Abstract Background We have identified a series of compounds that inhibit protein synthesis in bacteria. Initial IC50's in aminoacylation/translation (A/T) assays ranged from 3 to14 μM. This series of compounds are variations on a 5,6,7,8-tetrahydropyrido[4,3-d]pyrimidin-4-ol scaffold (e.g., 4H-pyridopyrimidine). Methods Greater than 80 analogs were prepared to investigate the structure-activity relationship (SAR). Structural modifications included changes in the central ring and substituent modifications in its periphery focusing on the 2- and 6-positions. An A/T system was used to determine IC50 values for activity of the analogs in biochemical assays. Minimum inhibitory concentrations (MIC) were determined for each analog against cultures of Enterococcus faecalis, Moraxella catarrhalis, Haemophilus influenzae, Streptococcus pneumoniae, Staphylococcus aureus, Escherichia coli tolC mutants and E. coli modified with PMBN. Results Modifications to the 2-(pyridin-2-yl) ring resulted in complete inactivation of the compounds.
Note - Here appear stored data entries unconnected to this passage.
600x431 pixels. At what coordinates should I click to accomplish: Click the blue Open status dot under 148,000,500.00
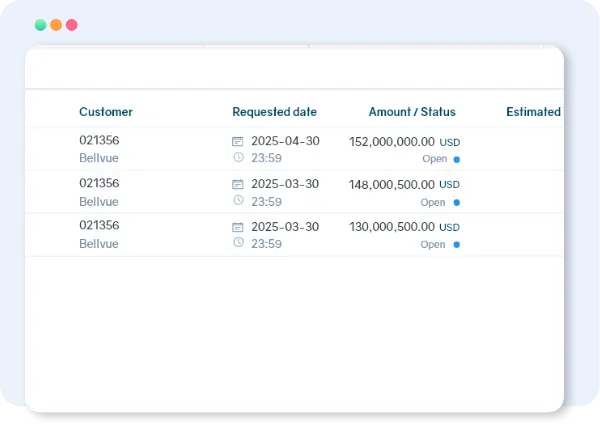457,202
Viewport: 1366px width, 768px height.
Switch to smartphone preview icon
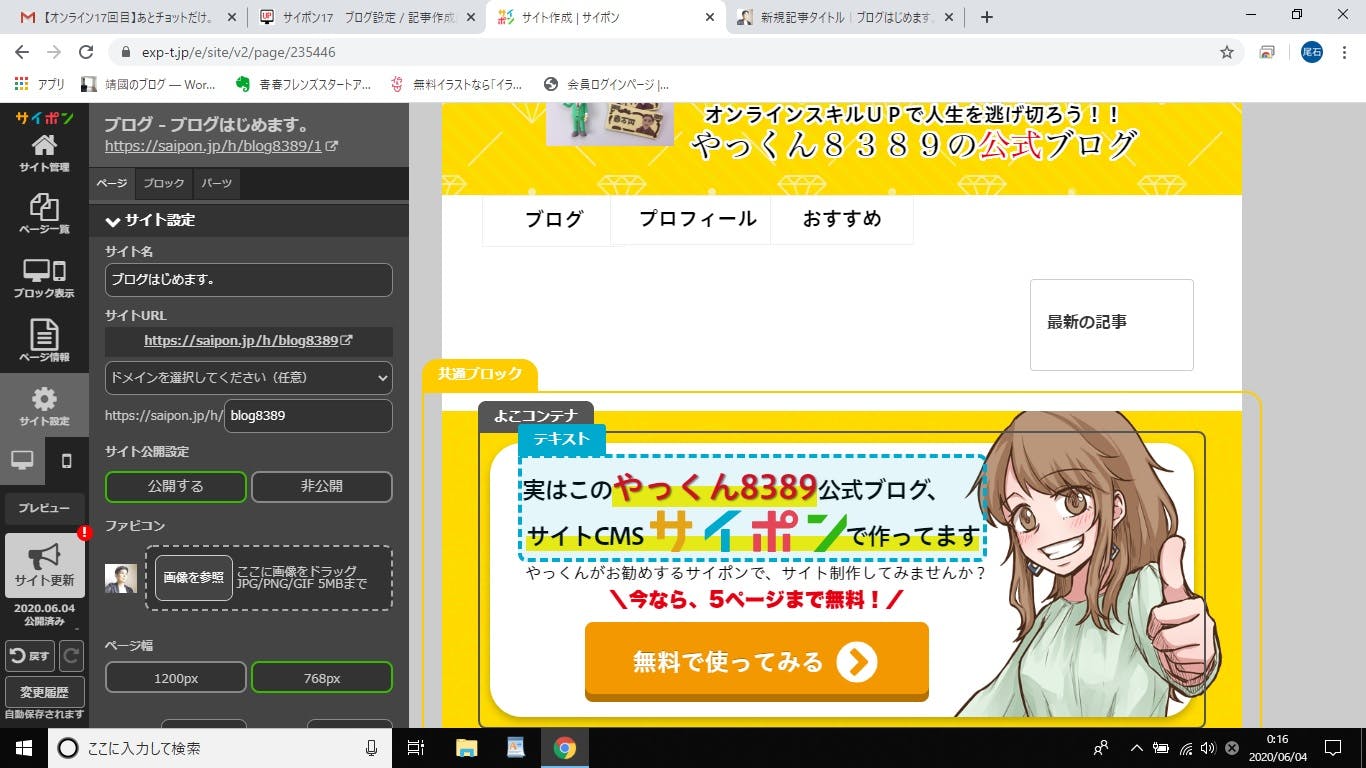67,461
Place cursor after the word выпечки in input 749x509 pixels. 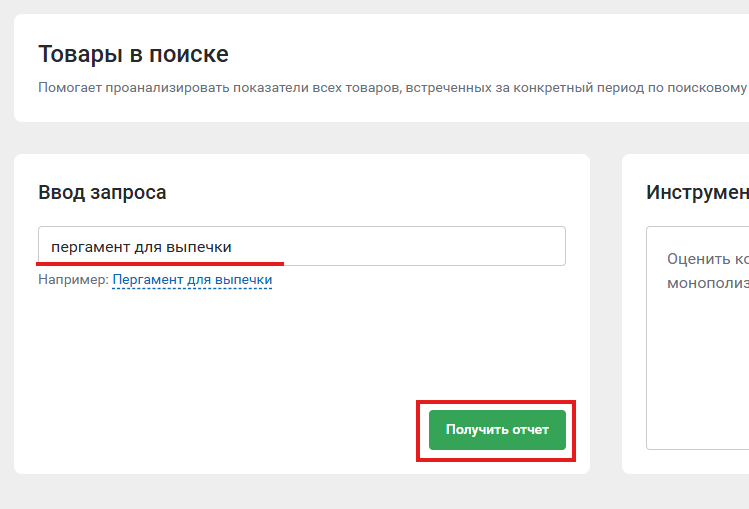click(x=233, y=247)
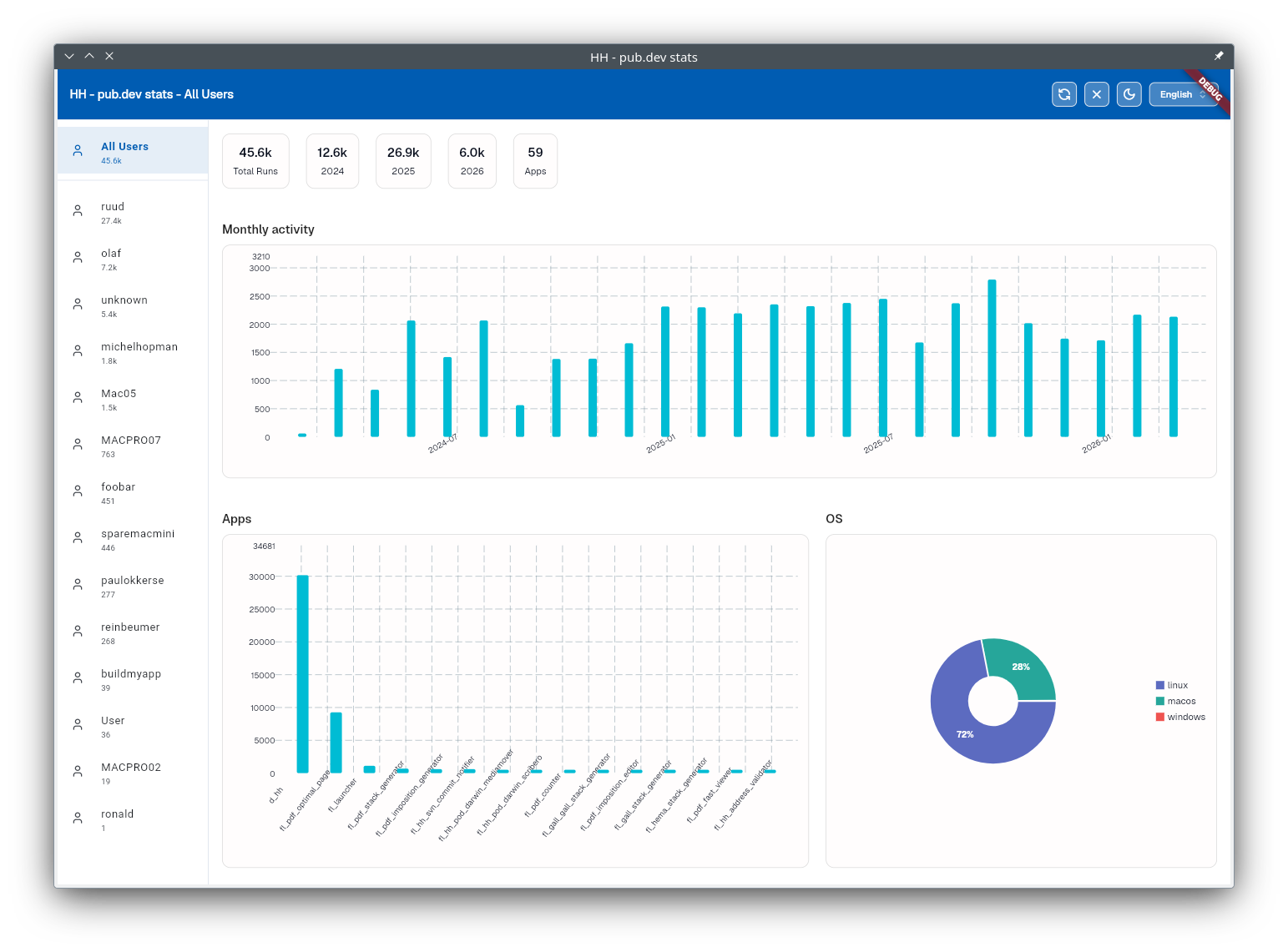Click the refresh data icon
Viewport: 1288px width, 952px height.
click(1064, 94)
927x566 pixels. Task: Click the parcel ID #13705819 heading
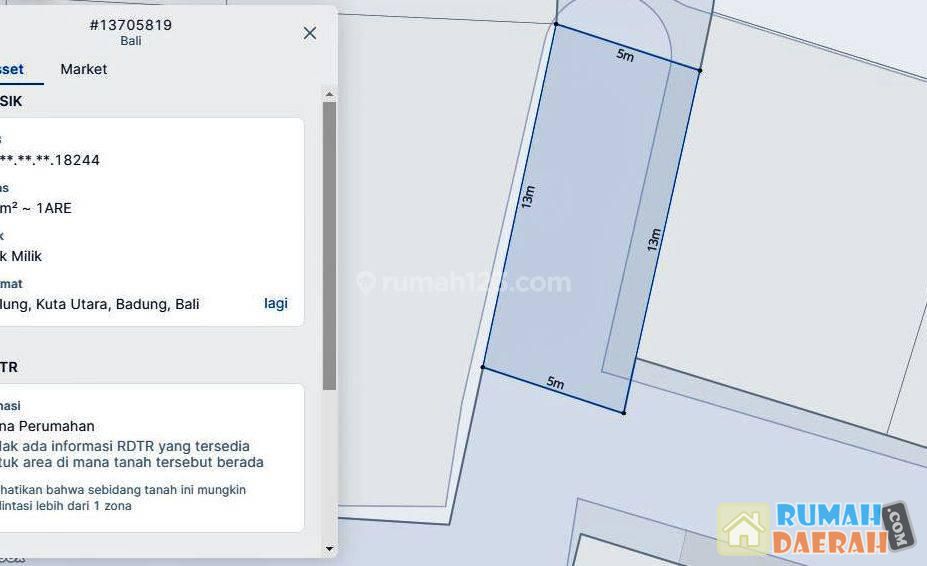[130, 25]
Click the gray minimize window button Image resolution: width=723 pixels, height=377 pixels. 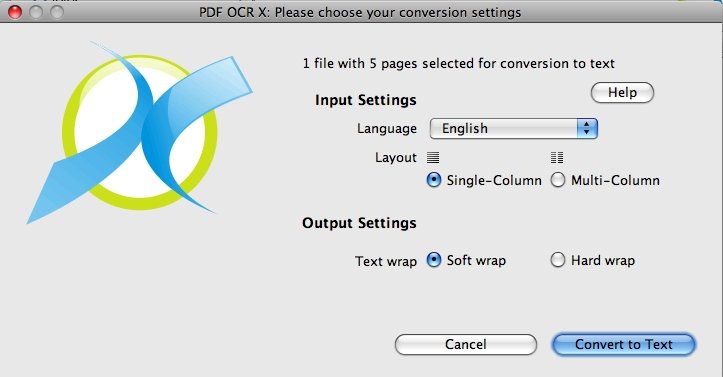pos(36,12)
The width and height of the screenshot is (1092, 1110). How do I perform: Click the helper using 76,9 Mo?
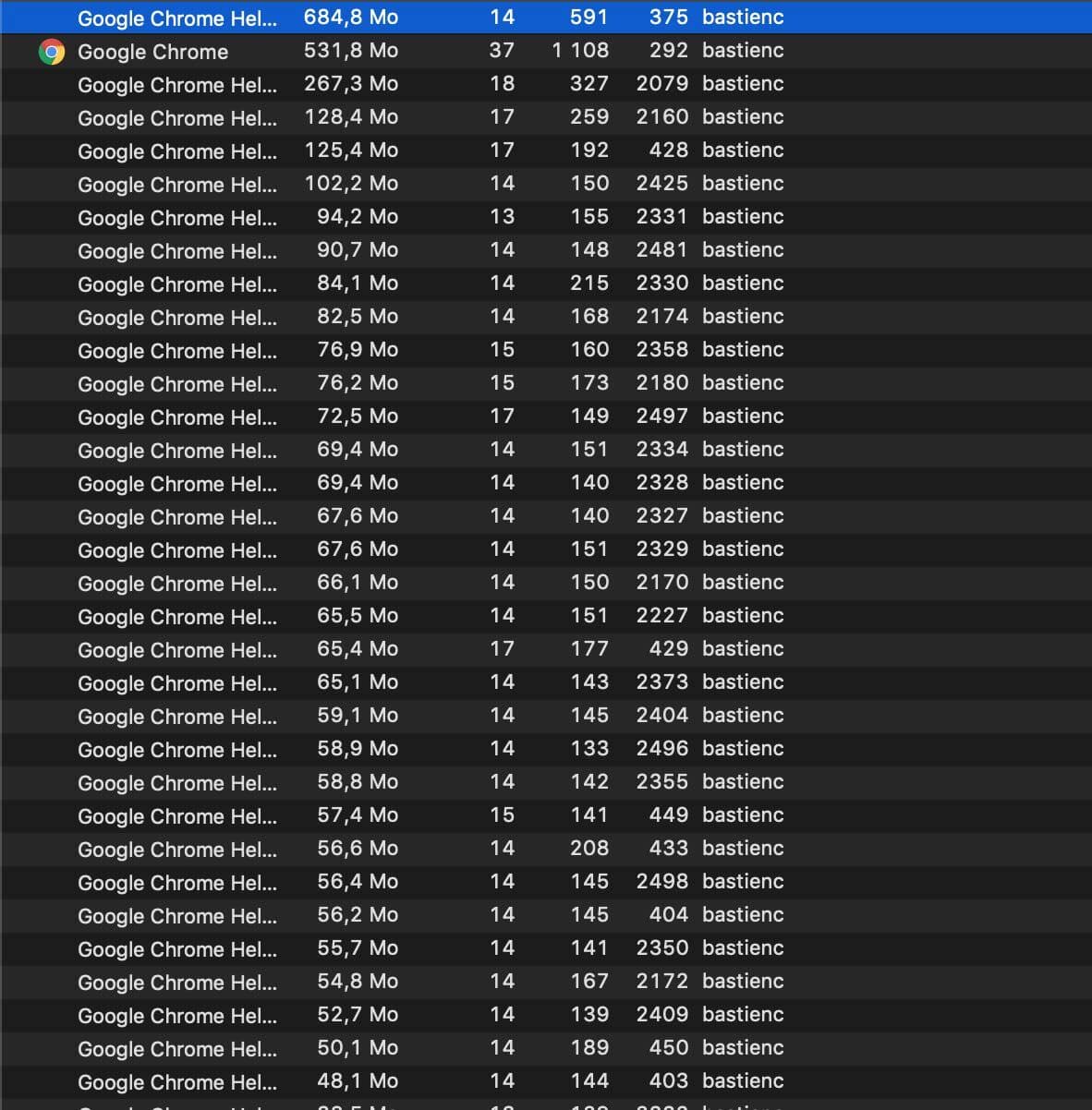click(x=176, y=351)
However, certain modifications at the 6-position resulted in increased antimicrobial potency. The optimized compounds inhibited the growth of E. faecalis, M. catarrhalis, H. influenzae, S. pneumoniae, S. aureus, E. coli tolC, mutants and E. coli modified with PMBN with MIC values of 4, ≤ 0.12, 1, 2, 4, 1, 1 μg/ml, respectively. IC50 values in biochemical assay were reduced to mid-nanomolar range. Conclusion 4H-pyridopyrimidine analogs demonstrate broad-spectrum inhibition of bacterial growth and modification of the compounds establishes SAR.